Clearly a convincing case was not made in this referendum. That reminds us of the growing gulf between political party leaderships and voters in this State, as revealed in research and polling findings and then graphically in this result. The lack of trust in leaders could even open the way to a reconfiguration of the party system - Sinn Féin has regained credibility and already it is being rumoured that Libertas might spawn a new right-wing party combining neoliberalism and neoclericalism.
Many on the No side want to see Lisbon ditched and renegotiated at EU level, not dealt with bilaterally between Ireland and the other 26 member states. They hope this will force other governments to reopen the treaty. Resisting such a course in the name of representative democracy and parliamentary ratification will be the immediate political response among most of the 26.
It falls to the incoming French EU presidency to orchestrate this process. They need this result like a hole in the head and will be unsympathetic to it on political and power grounds. That matters, and cannot be dismissed as more brow-beating.
Strategically, one question requires urgent attention from an Irish point of view: what are the assurances which could satisfy voters in another referendum? That will be asked persistently of the Government in the coming week. It will have to decide whether to answer it directly, or insist the whole treaty must be reopened. If the latter, it must formulate a view on what priorities to pursue. There could be support elsewhere for keeping national commissioners, for example; but that cuts across the deals done in the Nice Treaty, and all the effort made by the Irish EU presidency in 2004 to improve on it. This is not to mention how such a renegotiation would interrupt the results-based legitimacy other leaders crave.
There will thus be great pressure on the Government to accept a bilateral outcome. This is in keeping with the desire of other states to complete national ratifications. Those who resist this logic must ask why the Irish decision should be superior to others; since it is a collective process of national ratifications, is it not fair to see them completed before making a decision? An alternative process of advisory or mandatory European referendums would imply a much more federal entity than most No campaigners want to see.
Those who say the Irish decision should kill the Lisbon Treaty disregard its collective aspect. This may be an imperfect ratification process, but it does preserve national autonomy, which other member states are just as entitled to as us.

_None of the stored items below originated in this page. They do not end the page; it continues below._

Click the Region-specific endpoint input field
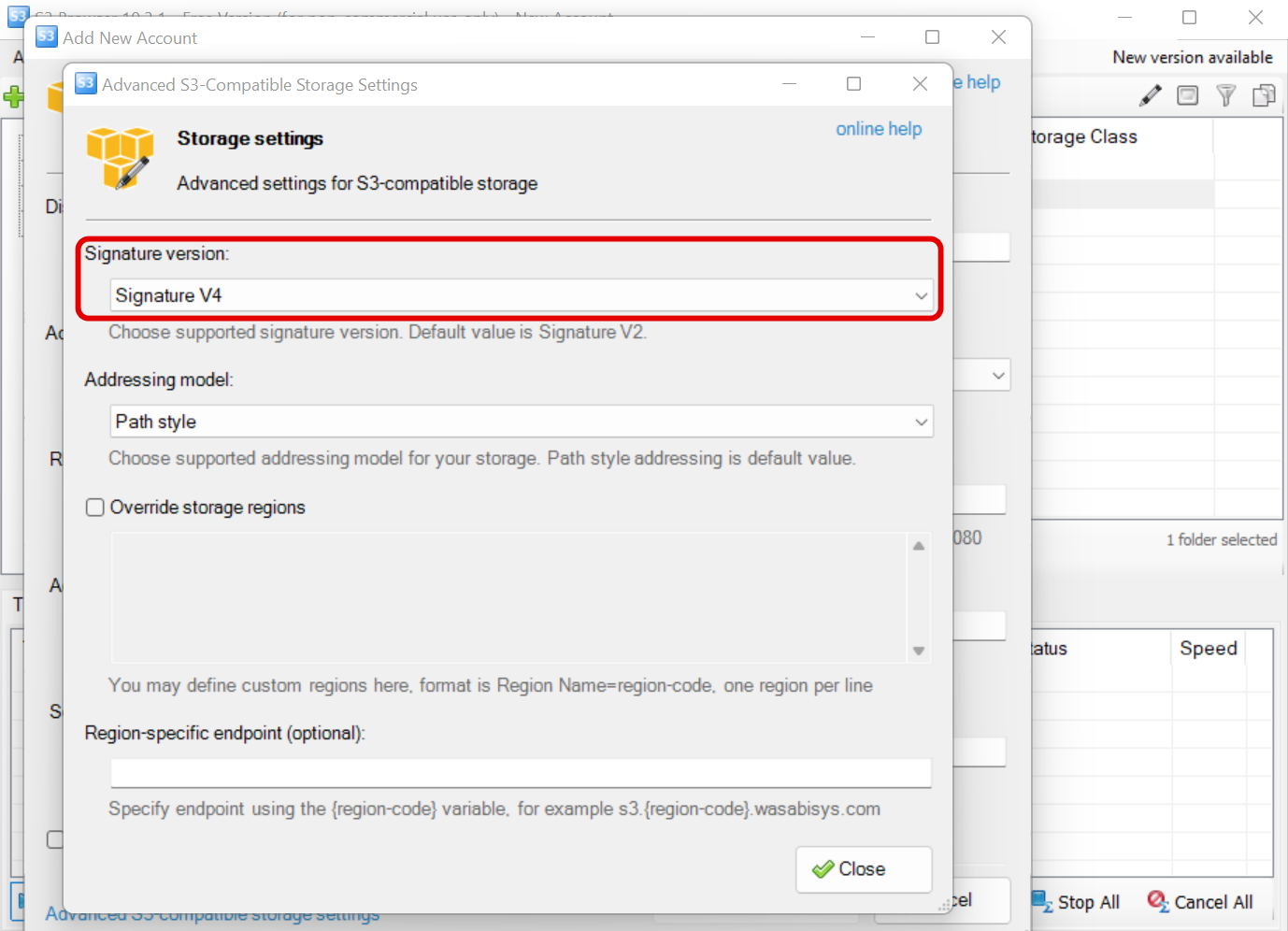The image size is (1288, 931). click(521, 773)
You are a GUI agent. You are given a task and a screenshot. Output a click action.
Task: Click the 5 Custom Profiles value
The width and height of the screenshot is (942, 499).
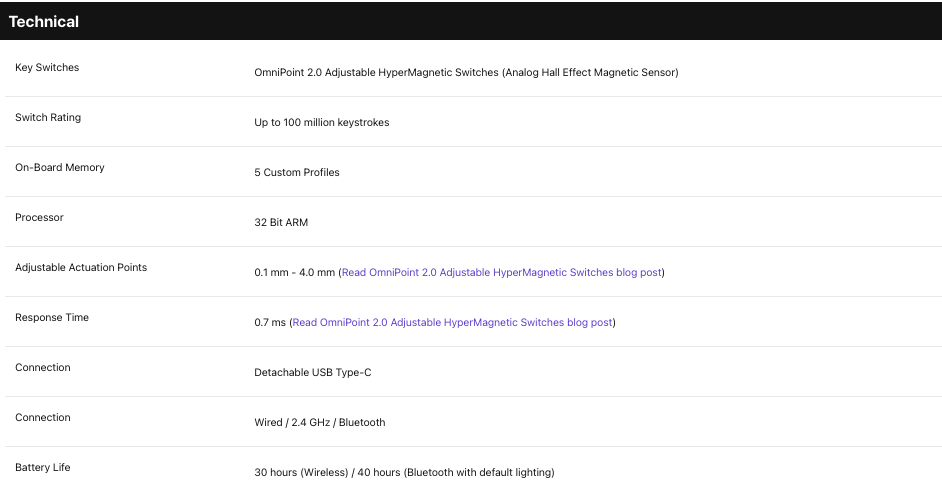(297, 172)
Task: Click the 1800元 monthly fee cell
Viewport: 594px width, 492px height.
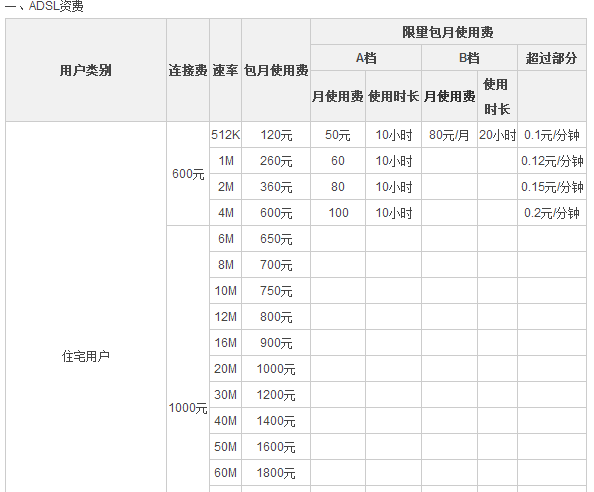Action: [x=276, y=473]
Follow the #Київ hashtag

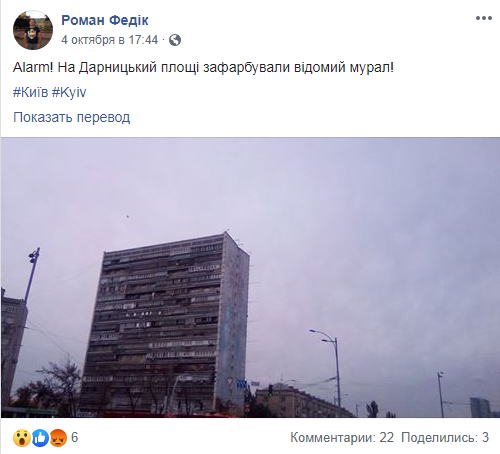point(30,92)
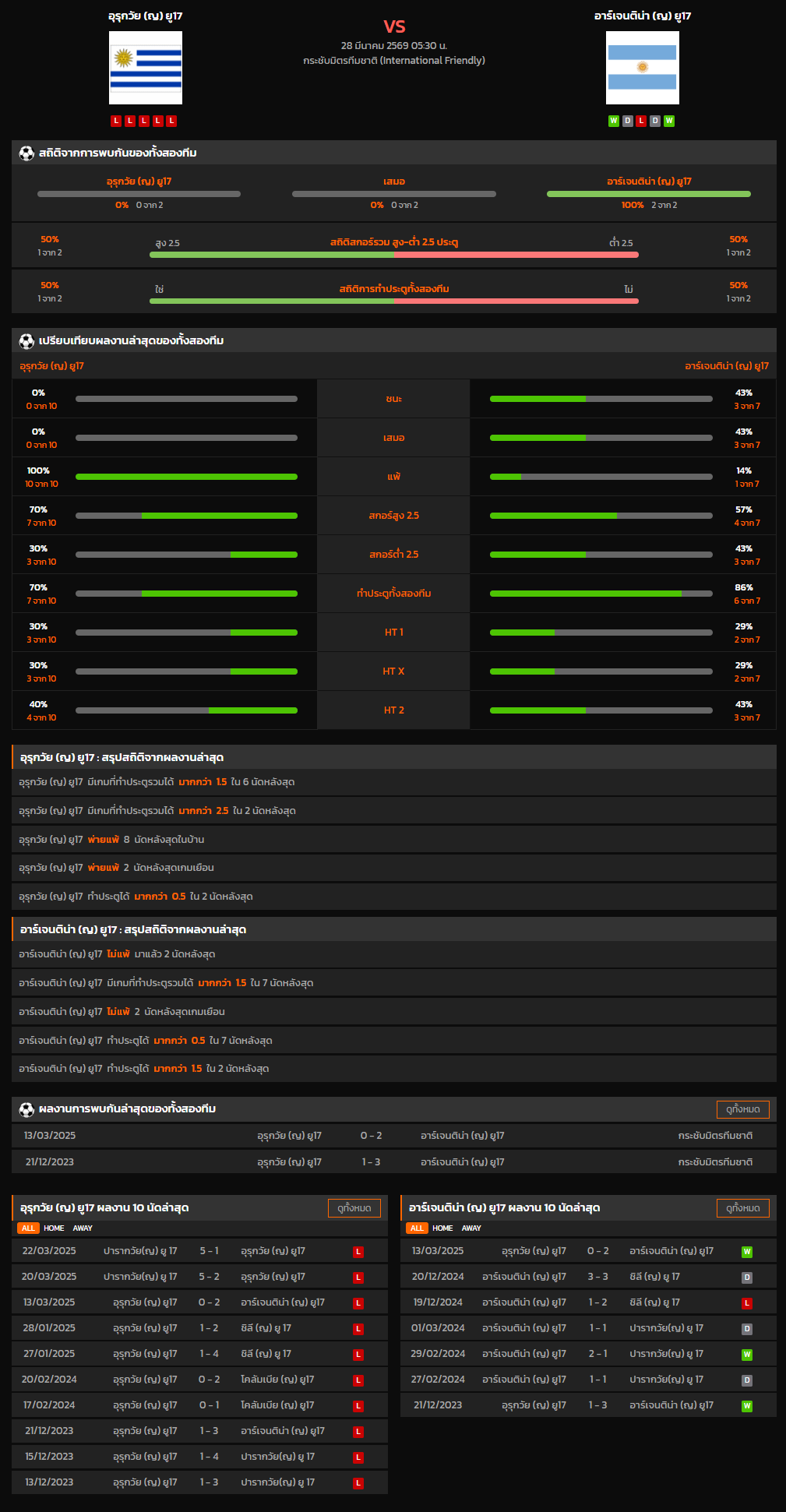Click soccer ball icon beside ผลงานการพบกันล่าสุดของทั้งสองทีม
Screen dimensions: 786x1512
pos(26,1108)
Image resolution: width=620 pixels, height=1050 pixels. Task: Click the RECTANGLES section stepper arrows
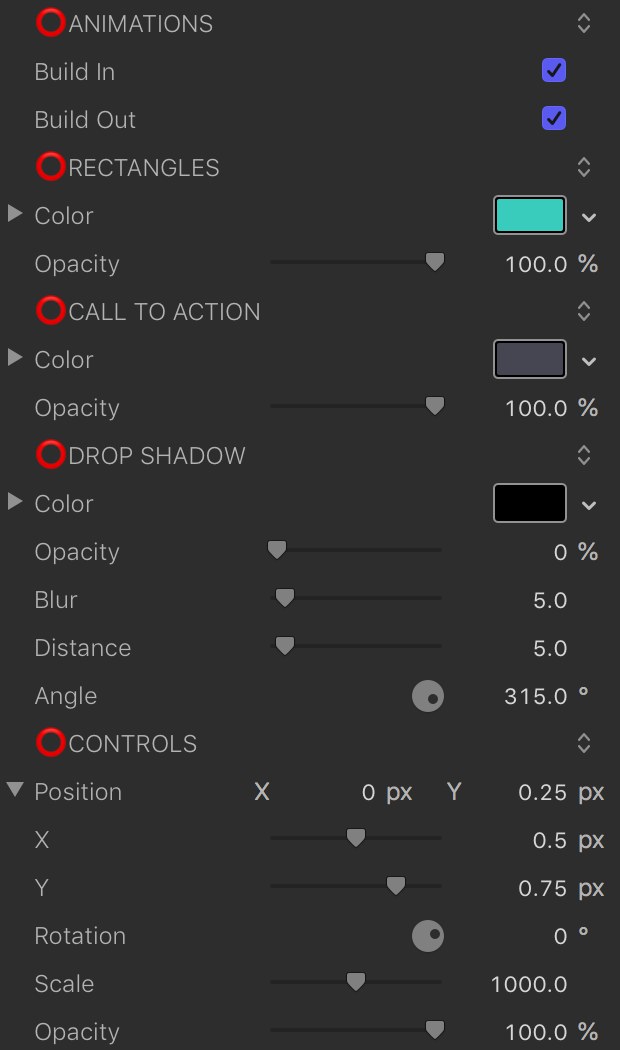pos(583,167)
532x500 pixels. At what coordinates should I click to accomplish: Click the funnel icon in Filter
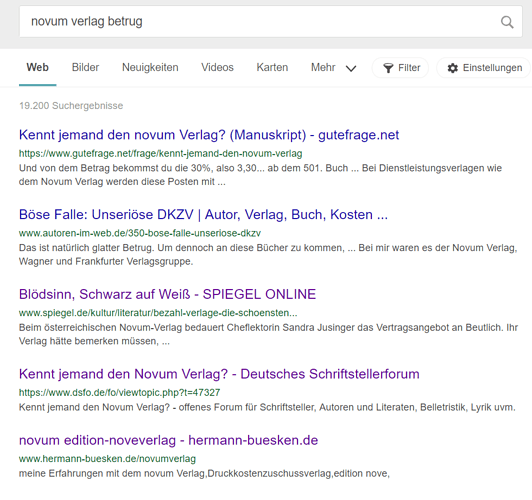tap(388, 68)
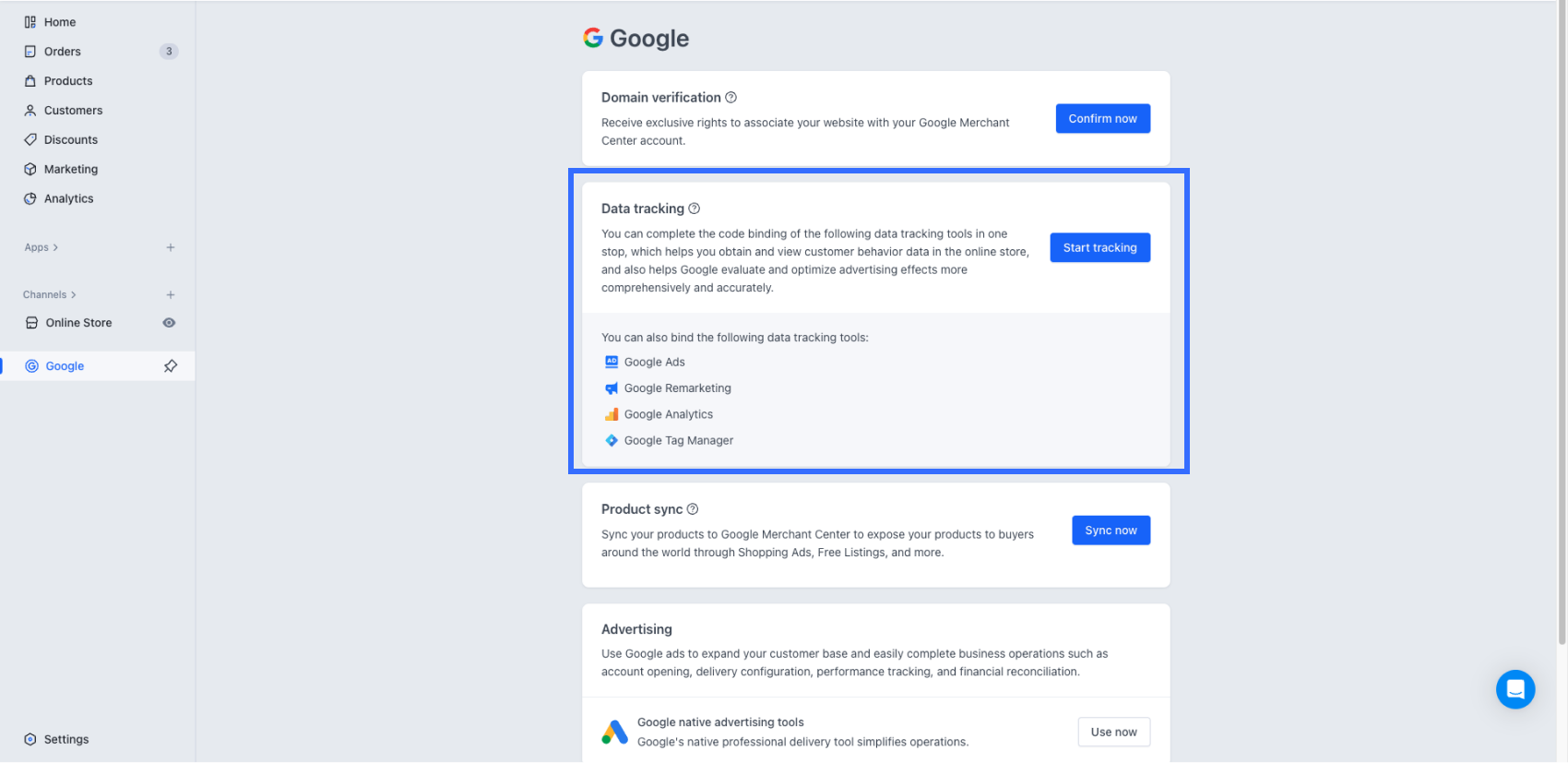
Task: Click the Data tracking help icon
Action: point(695,209)
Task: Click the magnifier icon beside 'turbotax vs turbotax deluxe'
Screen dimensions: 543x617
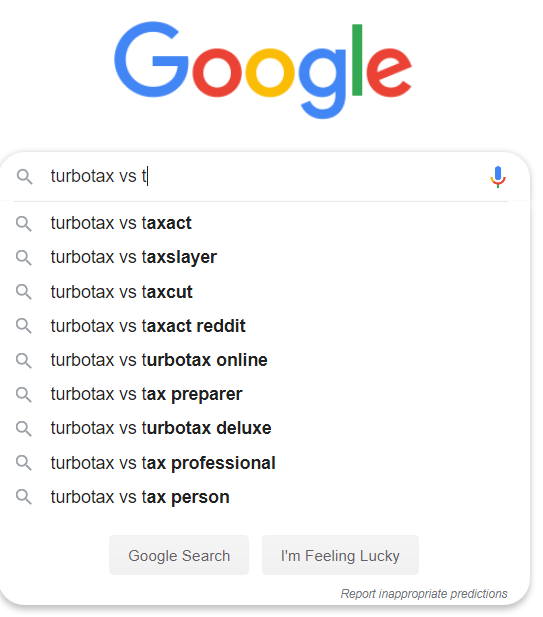Action: point(24,428)
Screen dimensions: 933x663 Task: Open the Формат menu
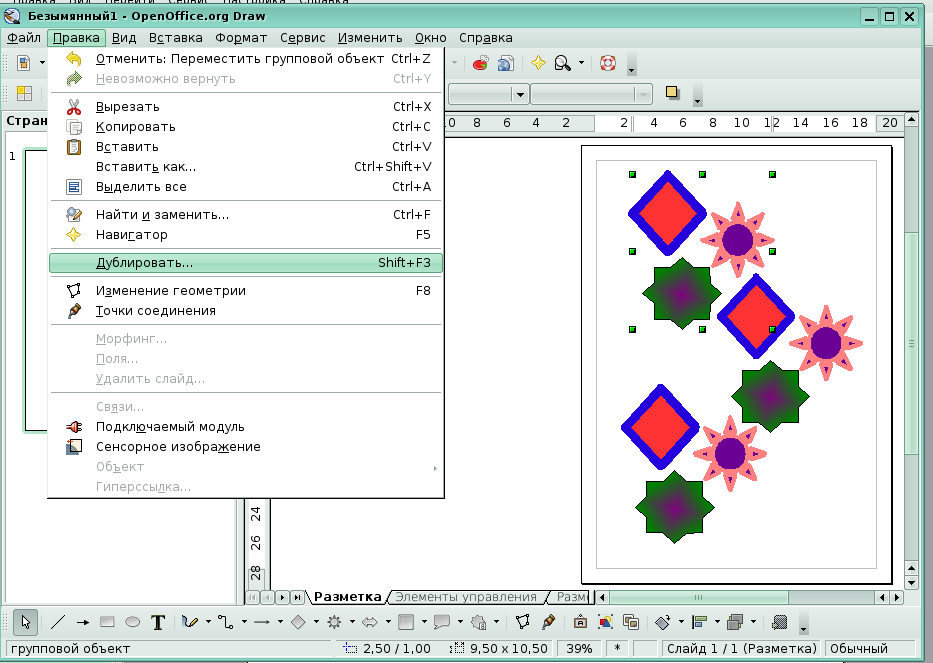[x=241, y=38]
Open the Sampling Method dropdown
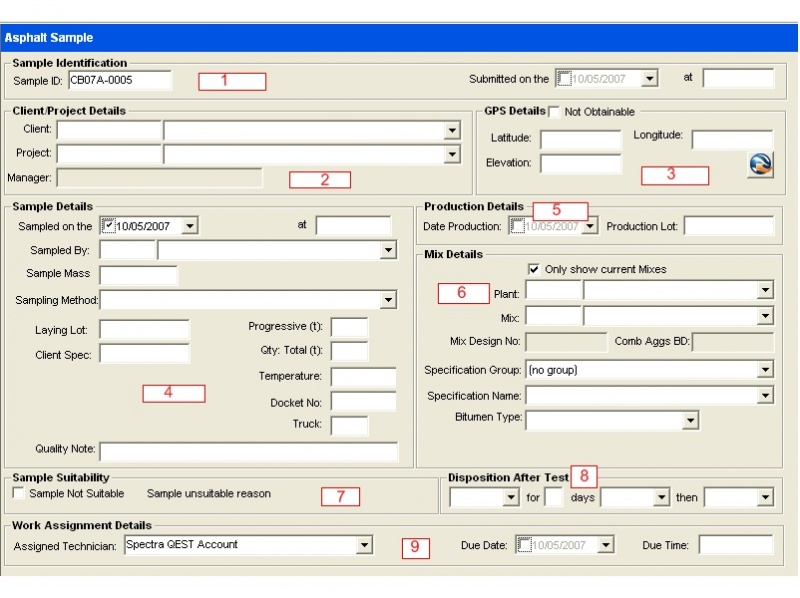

Alarming alternative scenarios now open up. In one, the other 26 decide to implement the treaty they have agreed and invite Ireland to negotiate a relationship with them in a new framework. In another, an inner core is formed without the checks and balances Lisbon brings. Yet another would see us joined on the fringes by an even more reluctant United Kingdom under a conservative government.
This decision is not without costs and consequences.